This article is a preview from the Spring 2019 edition of New Humanist

deal from Old Frisian “dela” (to divide, distribute) and Old English “dæl” (a part of a whole, a share)

This must be one of the media’s most repeated words of the last two years. Amongst the Germanic tribes that settled in what is now England were the Frisians, who had been living in what is now Holland. They used a word sounding like “deal” and by the year 800, Anglo-Saxon scribes used it to mean a “part” or an “amount” of something. Around 888 AD King Alfred translated the philosopher Boethius into Old English. In his translation is the phrase “tweȝen dælas” meaning, “two deals” or two parts.

In Shakespeare’s Twelfth Night (formally written down in 1623), we find: “O what a deale of scorne, lookes beautifull? In the contempt and anger of his lip”. Here, the “deal” really means “a large amount”.

From at least the 13th century, you could use the word “deal” in the phrase “no deal” but this didn’t refer to, let’s say, leaving a discussion with no agreement. It could mean “by no means” or “not at all”. Alongside this, it came into card-playing and we find Jonathan Swift in 1729 talking of “the Deal, the Shuffle and the Cut” in a game of cards. By the early 1800s, the word was being used in a slangy way to mean a “bargain” or a “transaction”. In the sequel to Tom Brown’s Schooldays, we find “He wanted to have a deal with me for Jessy . . .” (a horse). From the 1860s, in American English, the word “deal” was a way of talking about political agreements with a hint that they were suspect.
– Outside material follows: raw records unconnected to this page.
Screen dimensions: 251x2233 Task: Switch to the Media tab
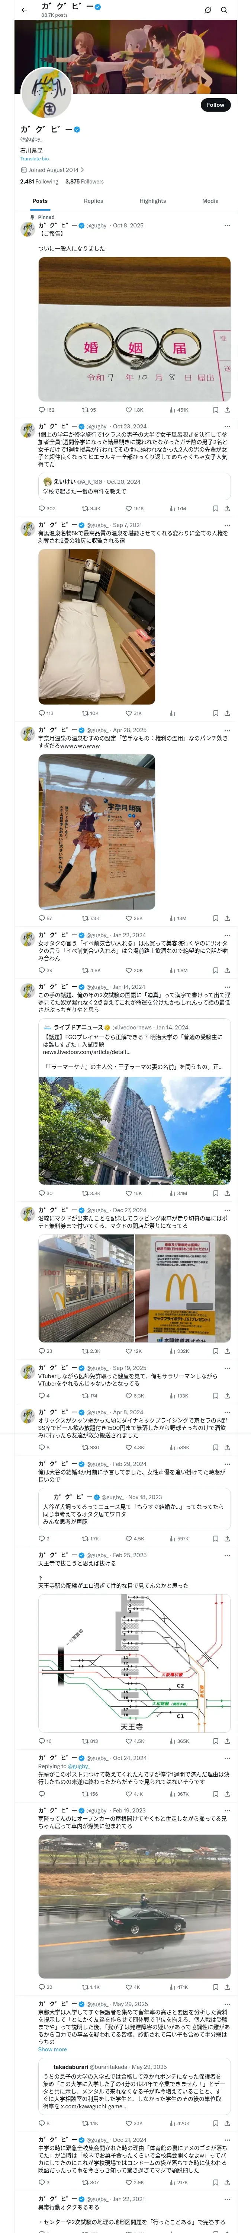pyautogui.click(x=210, y=200)
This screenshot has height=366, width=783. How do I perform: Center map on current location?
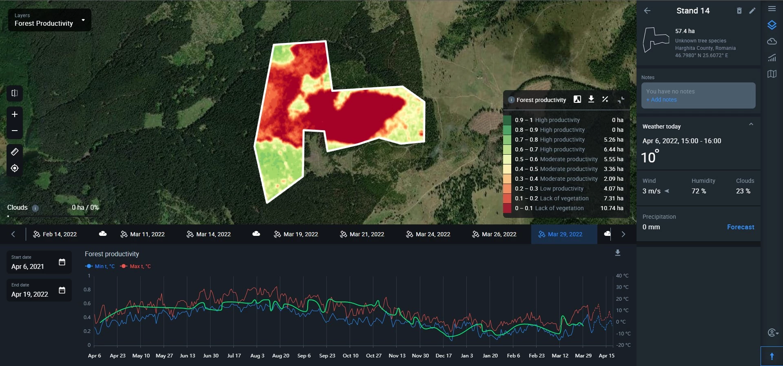(x=15, y=168)
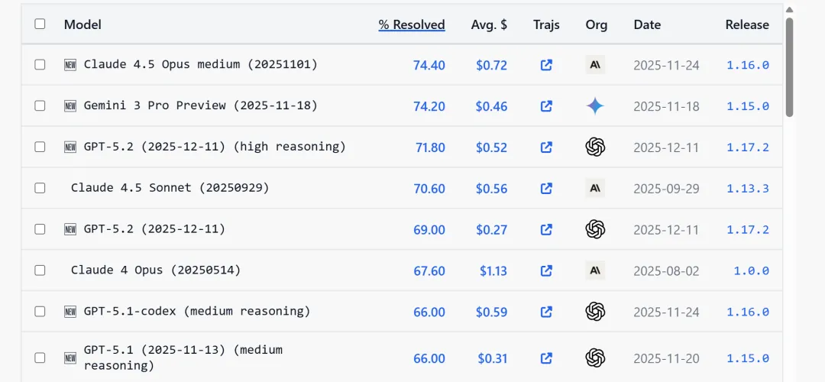Click the Anthropic logo beside Claude 4.5 Sonnet
This screenshot has height=382, width=825.
(x=596, y=188)
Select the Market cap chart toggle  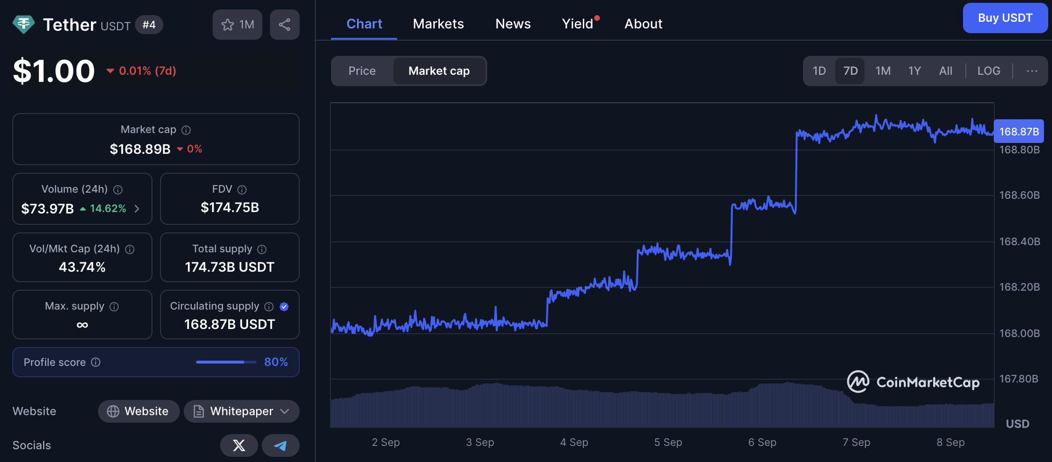click(439, 71)
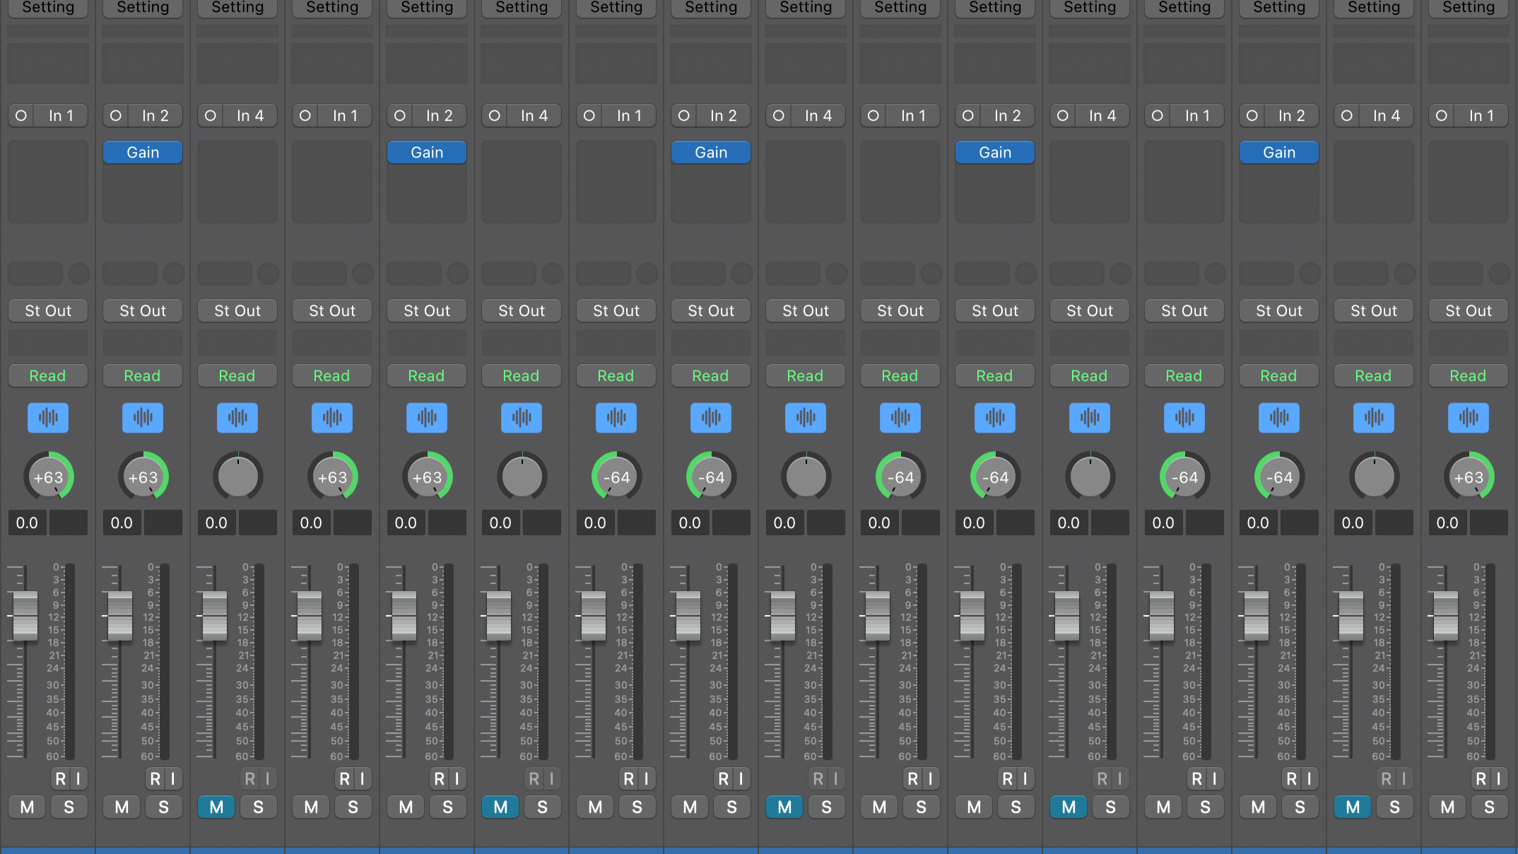Mute the first channel strip

(28, 807)
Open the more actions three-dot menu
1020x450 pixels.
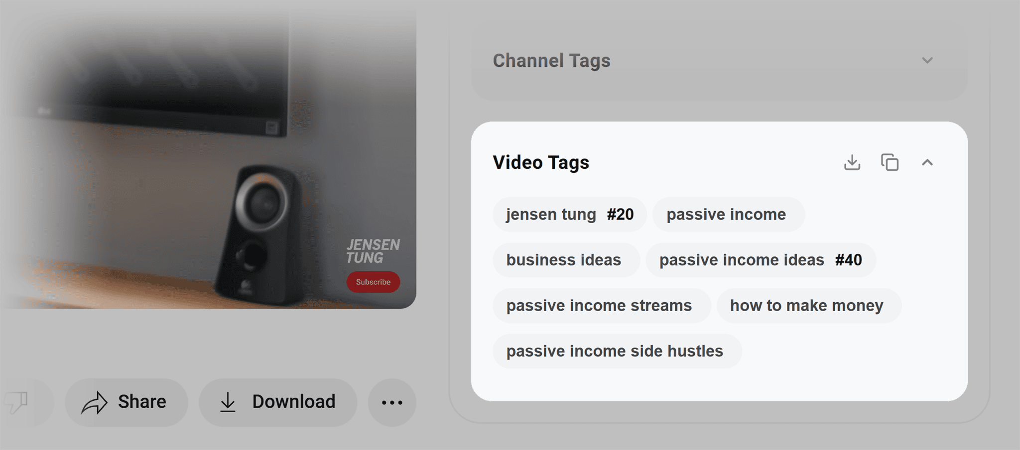pos(392,402)
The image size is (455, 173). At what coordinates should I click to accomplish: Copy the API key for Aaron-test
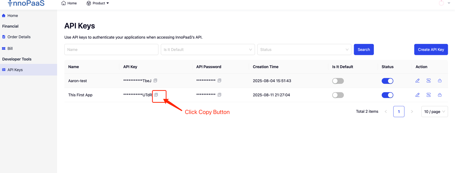[155, 81]
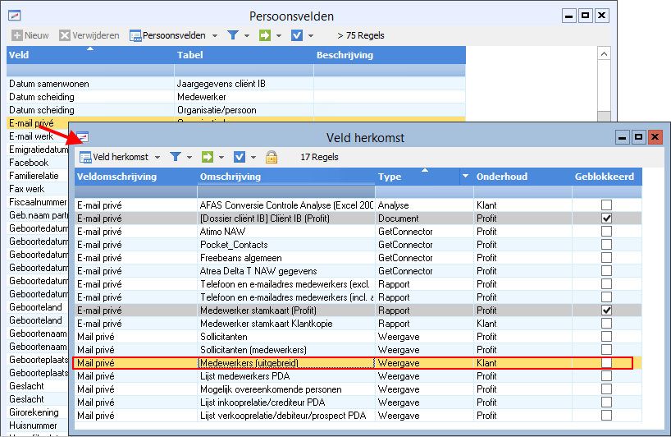Click the green arrow icon in Veld herkomst toolbar
This screenshot has height=437, width=671.
[208, 157]
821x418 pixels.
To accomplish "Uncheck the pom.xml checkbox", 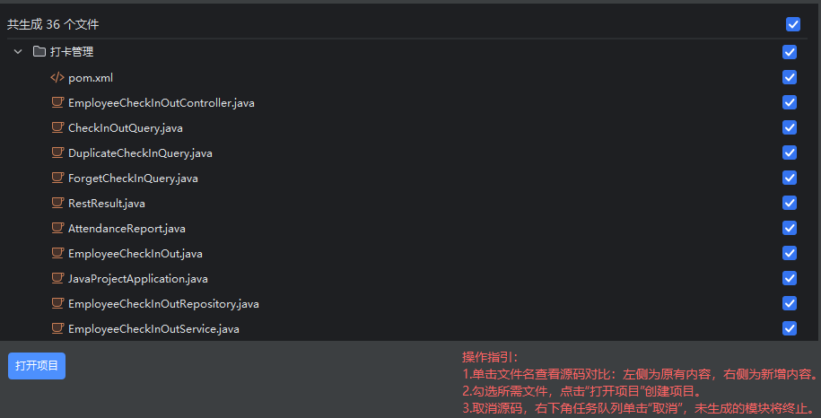I will [x=790, y=77].
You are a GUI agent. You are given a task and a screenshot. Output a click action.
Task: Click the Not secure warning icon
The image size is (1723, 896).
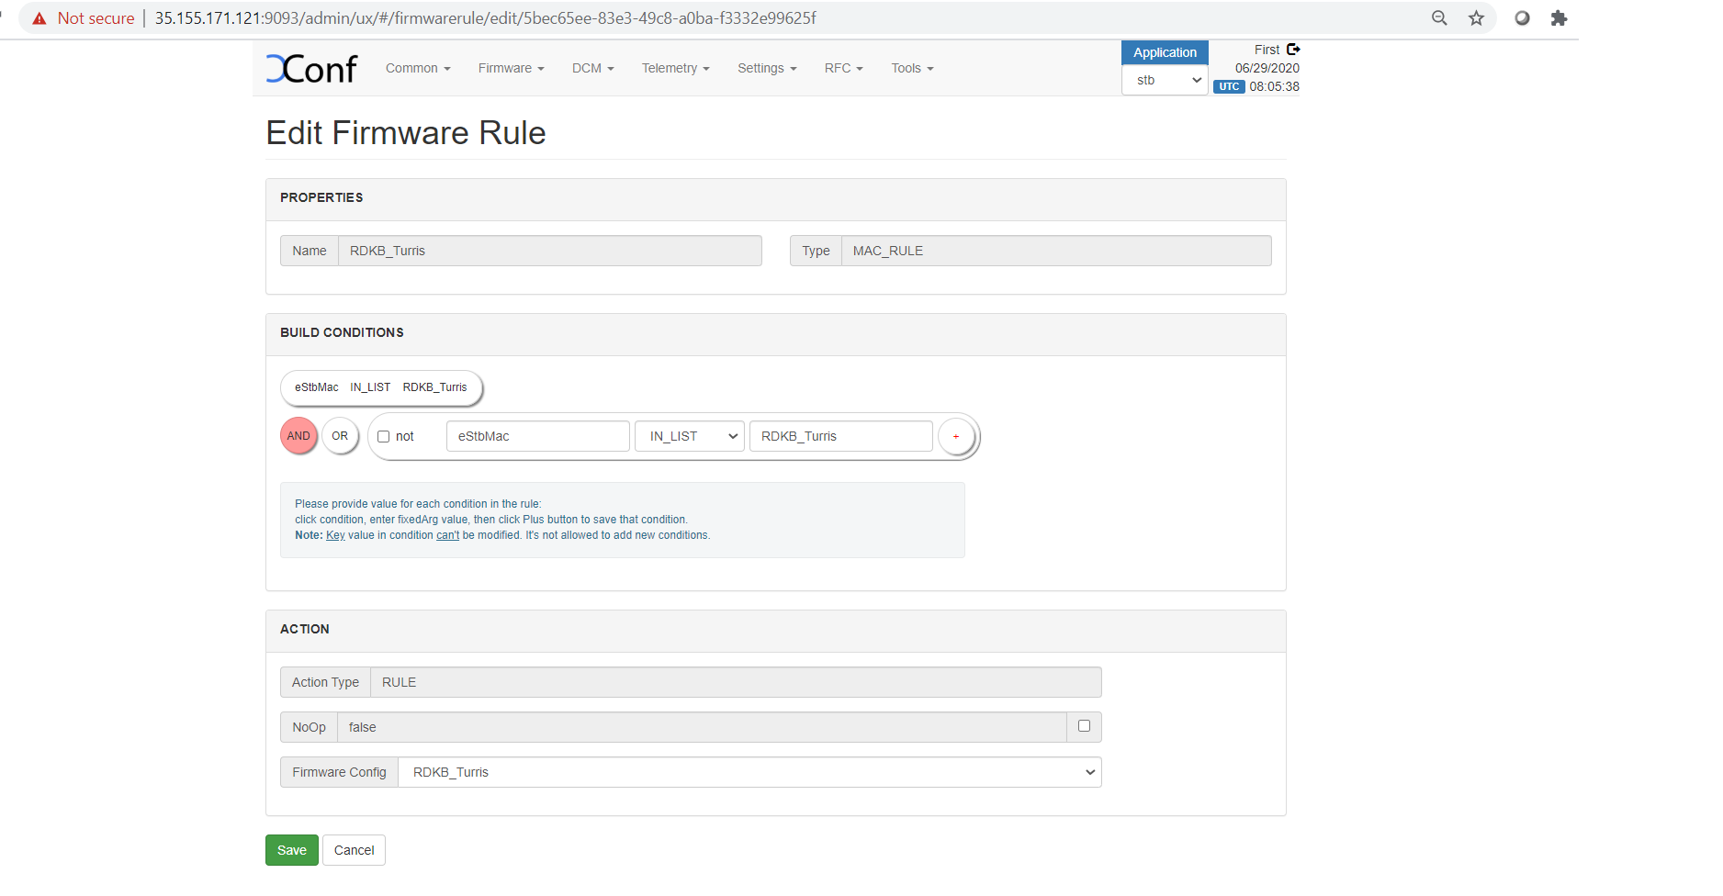click(39, 18)
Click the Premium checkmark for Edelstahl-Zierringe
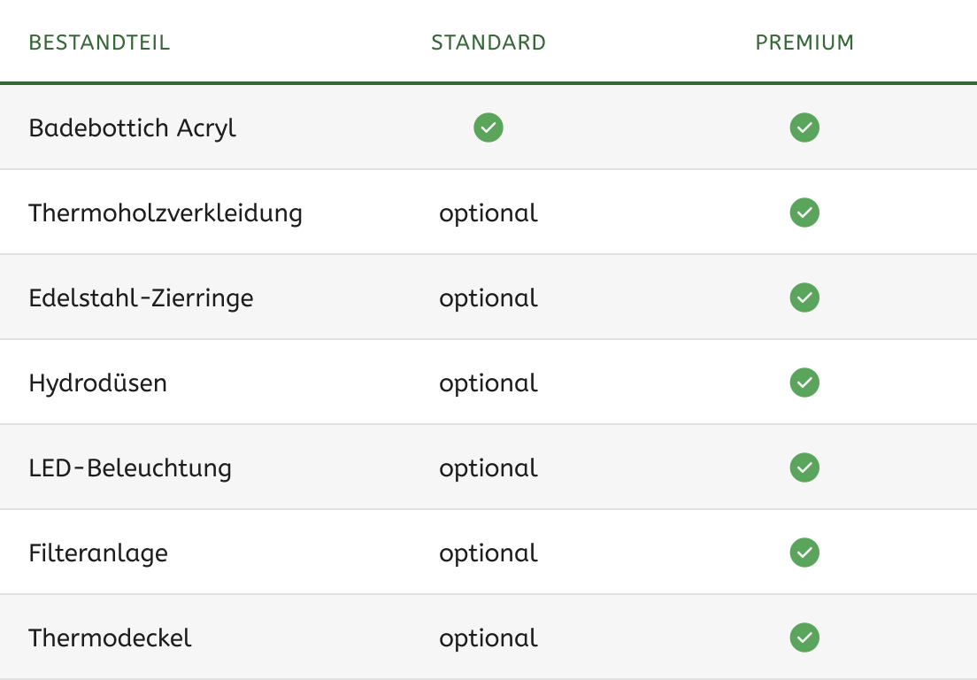The image size is (977, 680). pos(804,298)
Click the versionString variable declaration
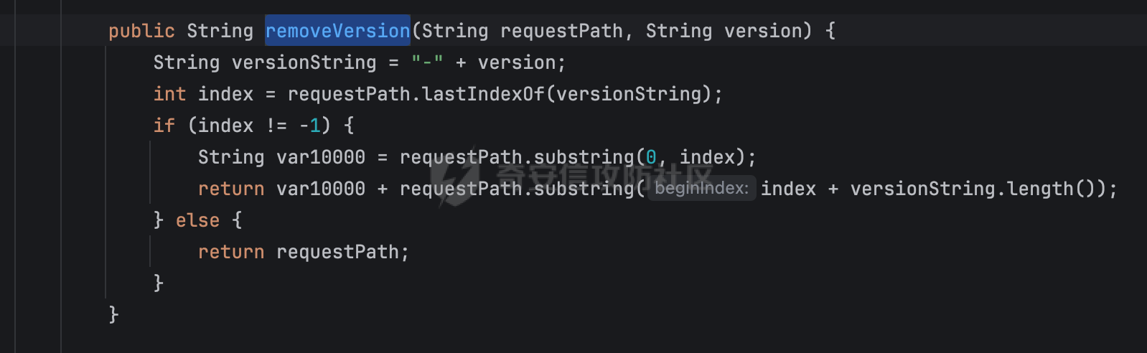Viewport: 1147px width, 353px height. coord(304,62)
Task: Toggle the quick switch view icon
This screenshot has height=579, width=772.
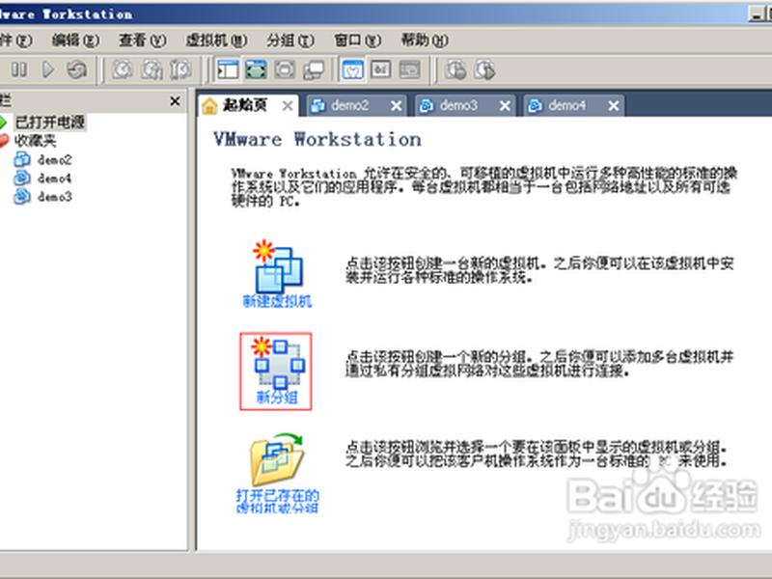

That’s all “deal” as a noun. So when did “deal” become a verb? Or was it the other way round? It’s hard to say, because we can find it being used in the Old English Bible (some of which goes back to the 7th century) as a verb. One of the great flexibilities of English usage is that anyone who has ever spoken English has been able switch around the functions of the words.

Clearly, a deal or no deal with the EU will be described as “historic”. People won’t be referring to the long history of the word itself, but it’s amusing to think that its first users in England had themselves come from the other side of the Channel.